Eril devlet aklının yüzyıllardır çocuk istismarları ve katliamlarında rolünün bilindiğine dikkat çekilen açıklama şu şekilde:
“Bilinmelidir ki çocuğa dönük hiçbir katliam hiçbir istismar 'münferit' ya da bireysel değildir. Çocuğu birey olarak görmeyen, çocuk sömürüsünü, istismarını meşrulaştıran, eril-egemenlikçi zihniyet, yarattığı, büyüttüğü şiddet politikalarını birçok defa ifadelendirmiş, açığa çıkan her olayı örtbas etmiştir. Ensar vakfında 45 çocuğa uygulanan istismardan sonra dönemin Aile ve Sosyal Politikalar Bakanı 'Buna bir kere rastlanmış olması hizmetleri ile ön plana çıkmış bir kurumumuzu karalamak için gerekçe olamaz. Biz Ensar vakfını tanıyoruz hizmetlerini de takdir ediyoruz' demiş. Yine eril zihniyettin temsilcilerinden dönemin Adalet Bakanı 'Bunlar tecavüzcü değil, bunlar cinsel istismar suçunu işlemiş kişiler değil tamamen ailelerin ve küçüğün rızası ile yapılmış işler' diyerek 12 yaşındaki kız çocuklarına yönelik istismarı meşrulaştırarak, iktidarın çocuk politikalarının ifadesi olmuşlardır.

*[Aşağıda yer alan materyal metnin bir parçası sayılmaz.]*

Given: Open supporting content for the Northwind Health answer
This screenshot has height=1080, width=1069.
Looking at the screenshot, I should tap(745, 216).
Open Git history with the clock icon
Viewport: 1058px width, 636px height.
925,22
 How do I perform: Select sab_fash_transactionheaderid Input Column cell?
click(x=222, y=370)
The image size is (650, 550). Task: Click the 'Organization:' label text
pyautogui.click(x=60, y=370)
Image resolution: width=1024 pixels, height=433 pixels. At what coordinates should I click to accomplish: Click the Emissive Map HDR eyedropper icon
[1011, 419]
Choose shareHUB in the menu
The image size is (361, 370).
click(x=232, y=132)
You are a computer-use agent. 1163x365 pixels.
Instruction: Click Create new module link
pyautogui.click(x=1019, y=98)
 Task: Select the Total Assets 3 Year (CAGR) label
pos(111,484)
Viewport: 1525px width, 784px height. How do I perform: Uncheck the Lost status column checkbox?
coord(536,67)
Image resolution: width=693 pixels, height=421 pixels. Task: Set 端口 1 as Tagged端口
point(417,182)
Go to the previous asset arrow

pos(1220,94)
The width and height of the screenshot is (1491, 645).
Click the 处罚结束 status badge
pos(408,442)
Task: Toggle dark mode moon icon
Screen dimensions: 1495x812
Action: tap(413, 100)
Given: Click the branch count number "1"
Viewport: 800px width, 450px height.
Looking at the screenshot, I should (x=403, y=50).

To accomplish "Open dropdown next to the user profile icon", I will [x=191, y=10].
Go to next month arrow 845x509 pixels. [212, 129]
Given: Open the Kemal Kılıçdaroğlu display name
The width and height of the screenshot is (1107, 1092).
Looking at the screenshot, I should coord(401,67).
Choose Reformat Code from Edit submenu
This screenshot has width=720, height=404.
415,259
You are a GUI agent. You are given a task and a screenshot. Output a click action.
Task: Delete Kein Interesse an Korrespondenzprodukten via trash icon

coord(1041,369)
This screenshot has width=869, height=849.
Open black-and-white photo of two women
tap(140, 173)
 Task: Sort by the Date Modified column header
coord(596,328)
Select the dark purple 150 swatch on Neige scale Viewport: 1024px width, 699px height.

Leyla ve Eylül’ün katledilmesinden sonra sorun bireyselleştirilmiştir
Bu politikaların sonucunda son 10 yılda çocuk istismarlarında yüzde 700’lük bir artış yaşanmış, kayıp çocuk vakaları ise 8 yılda 100 bini aşmıştır. Leyla ve Eylül’ün katledilmesinden sonra sorunu bireyselleştiren yaklaşımlar içine girilmiş, 'kimyasal hadım' ve 'idam' tartışmaları ile esastan uzaklaşılmıştır. Cinsel istismarı 'hadım' üzerinden cezalandırmak her istismarcıyı pedofili olarak göstermek suçu bireyselleştirmektir. Her istismarı 'hastalık' olarak tanımlamak veya göstermeye çalışmak arkasında yatan zihniyetti meşrulaştırmak, görmezden gelip yok saymaktır. Cinsel şiddet, cinsel istismar, çocuk ve kadın katliamları iktidarların sosyal politikalarından, kadın ve çocuk politikalarından ayrı elle alınamaz.
KHK ile kapatılan çocuk kurumları derhal açılmalıdır
Eril devletçi iktidarların, toplumu ahlaki ve politik özünden koparıp, çürüme ve yozlaşma ile teslim alıp, toplumsallığı bitirerek, bireysellik üzerinden geliştirdikleri anlayış, kadın ve çocuk cinayetleri, istismar ve tecavüz politikaları ile pratikleştirilme çabası içine girilmekte, şiddet yaygınlaştırılmaktadır. Onun içindir ki çocuk istismarları ve cinayetleri politiktir, ideolojiktir. Kaynağını iktidarların toplumu çürütme politikalarından almaktadırlar. Ayrıca, Çocuk Hakları Sözleşmesi, Avrupa Konseyi Çocukların Cinsel sömürü ve istismara karşı korunması sözleşmesi başta olmak uluslar arası sözleşmeler uygulanmalı, Çocuk Hakları Bakanlığı kurularak etkin yasal düzenlemeler yapılmalı, KHK’lerle kapatılan kadın ve çocuk kurumları derhal açılmalıdır."